KOELSCH, Circuit Judge.
On July 20, 1963, the Seattle Stevedore Company was engaged in stowing cargo aboard the S.S. Manila pursuant to an oral contract with Compania Maritima and Maritime Company of the Philippines, the vessel's owner. 'The cargo being loaded in the No. 5 'tween deck area was rolls of paper, uniform in diameter but of varying lengths ranging from 36" to 52" and weighing upwards to 2000 pounds each. This cargo was to be stowed on the round, two tiers high. The second tier of rolls was stowed without the use of any gear or equipment other than a single track made of hatchboards 12 inches in width. The floor or working surface on which Russell Sterling (one of the longshoremen employed by Stevedore) worked, consisting of the tops of the previously stowed rolls of paper, was uneven * * * there being a substantial valley from the crown of one roll to the crown of the adjacent roll. In moving a roll from the square of the hatch to the final resting place on the single track, the longshoreman lost control of the roll so that it tipped off the track crushing Russell Sterling * * *. Seattle Stevedore Company was in complete and exclusive control and charge of the method and manner in which the stow of cargo in the No. 5 'tween deck area was accomplished on this day. Through its foreman, it was fully aware of the conditions presented by the stow of cargo and directed the manner and provided the gear used in the particular stowing operation * * *.'1
Sterling brought suit against Maritime which impleaded Stevedore claiming indemnification. After Sterling prevailed Maritime's action was tried. This is an appeal by Stevedore from the ensuing judgment for Maritime.
Noting that Maritime's claim rests upon an alleged breach of Stevedore's implied warranty to perform the stevedoring work 'properly and safely,' (Ryan Stevedoring Co. v. Pan-Atlantic Steamship Corp., 350 U.S. 124, 133, 76 S.Ct. 232, 100 L.Ed. 133 (1956)) Stevedore contends that the judgment cannot stand because the district court failed to find on this critical issue.
Since Italia Societa per Azioni di Navigazione v. Oregon Stevedoring Co., Inc., 376 U.S. 315, 84 S.Ct. 748, 11 L.Ed.2d 732 (1964), there can be no reasonable doubt that the stevedore's implied warranty to the shipowner is governed by the same standard as and is coextensive with the shipowner's obligation to seamen and others in that category. There, the Court, in sustaining a judgment of indemnification for the shipowner against the stevedore, invoked the same test to determine whether the stevedore had breached his implied warranty of performance as it used in Mitchell v.
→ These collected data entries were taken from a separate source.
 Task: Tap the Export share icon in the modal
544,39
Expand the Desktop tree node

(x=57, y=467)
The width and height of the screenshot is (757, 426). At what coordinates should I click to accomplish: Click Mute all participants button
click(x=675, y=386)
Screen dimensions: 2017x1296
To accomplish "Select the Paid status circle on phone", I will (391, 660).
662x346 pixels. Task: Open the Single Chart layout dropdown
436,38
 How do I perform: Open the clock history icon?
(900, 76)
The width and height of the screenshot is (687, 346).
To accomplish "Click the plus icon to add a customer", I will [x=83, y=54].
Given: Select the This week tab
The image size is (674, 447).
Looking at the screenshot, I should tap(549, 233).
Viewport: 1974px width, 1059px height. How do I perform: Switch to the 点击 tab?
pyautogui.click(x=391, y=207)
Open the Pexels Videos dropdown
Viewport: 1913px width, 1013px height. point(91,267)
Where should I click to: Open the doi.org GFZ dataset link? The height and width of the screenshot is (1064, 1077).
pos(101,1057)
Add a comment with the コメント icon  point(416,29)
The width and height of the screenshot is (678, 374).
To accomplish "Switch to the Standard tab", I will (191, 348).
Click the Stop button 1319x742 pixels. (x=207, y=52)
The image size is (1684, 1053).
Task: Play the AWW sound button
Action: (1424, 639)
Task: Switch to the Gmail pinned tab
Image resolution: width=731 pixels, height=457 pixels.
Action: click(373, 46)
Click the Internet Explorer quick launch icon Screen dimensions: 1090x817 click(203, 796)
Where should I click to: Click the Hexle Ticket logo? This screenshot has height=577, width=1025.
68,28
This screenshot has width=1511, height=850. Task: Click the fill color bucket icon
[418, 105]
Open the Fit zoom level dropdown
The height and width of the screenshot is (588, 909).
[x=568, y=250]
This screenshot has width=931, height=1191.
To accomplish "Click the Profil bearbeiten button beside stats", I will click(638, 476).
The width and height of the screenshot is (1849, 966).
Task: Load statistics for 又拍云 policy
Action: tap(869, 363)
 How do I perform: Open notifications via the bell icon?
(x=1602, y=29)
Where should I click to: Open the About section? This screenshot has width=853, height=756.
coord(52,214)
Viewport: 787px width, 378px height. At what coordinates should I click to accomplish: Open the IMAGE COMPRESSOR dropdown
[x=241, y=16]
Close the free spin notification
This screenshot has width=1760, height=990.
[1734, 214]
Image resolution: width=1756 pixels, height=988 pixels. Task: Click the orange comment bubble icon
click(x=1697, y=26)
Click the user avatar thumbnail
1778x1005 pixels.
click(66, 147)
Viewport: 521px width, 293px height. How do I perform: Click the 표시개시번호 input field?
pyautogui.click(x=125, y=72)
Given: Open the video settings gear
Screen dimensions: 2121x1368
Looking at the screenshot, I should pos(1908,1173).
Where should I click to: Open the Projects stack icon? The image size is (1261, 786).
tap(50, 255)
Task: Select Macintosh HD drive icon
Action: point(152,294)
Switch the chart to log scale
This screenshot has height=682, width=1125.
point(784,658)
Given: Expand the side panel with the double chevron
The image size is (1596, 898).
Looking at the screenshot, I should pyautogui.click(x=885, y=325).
Trawler Racer, Inc., 362 U.S. 539, 80 S.Ct. 926, 4 L.Ed.2d 941 (1960) to determine whether a shipowner in a suit by a seaman had breached his duty to provide a seaworthy ship. Italia, 376 U.S. at 322, 84 S.Ct. at 753.2
Here, based upon the facts that the floor was uneven, that the rolls were heavy, and that only one track was used, the district court expressly found: 'Because of the manner in which this work was conducted under the supervision of the stevedore foreman, the vessel was unseaworthy.' These facts fully justify such a finding, which is tantamount to a finding of a breach of the Stevedore's implied warranty.
We hold that a stevedore who renders a vessel unseaworthy, by virtue of that very fact, breaches his warranty of workmanlike performance. And it makes no difference whether the unseaworthiness is caused by a failure 'to furnish safe equipment' (Italia, 376 U.S. at 320, 84 S.Ct. at 752) or by a failure to stow goods 'properly and safely.' Ryan, 350 U.S. 124, at 133, 76 S.Ct. 232. Either is sufficient to prevent the vessel from being 'fit for its intended use.' Italia, 376 U.S. at 322, 84 S.Ct. at 753.
This recital of facts is extracted from findings that are unchallenged by Stevedore
And having done so, the Court unequivocally declared that:
'Where the shipowner is liable to the employees of the stevedore company as well as its employees for failing to supply a vessel and equipment free of defects, regardless of negligence, we do not think it unfair or unwise to require the stevedore to indemnify the shipowner for damages sustained as a result of injury-producing defective equipment supplied by a stevedore in furtherance of its contracual obligations.' Id. page 324, 84 S.Ct. page 754.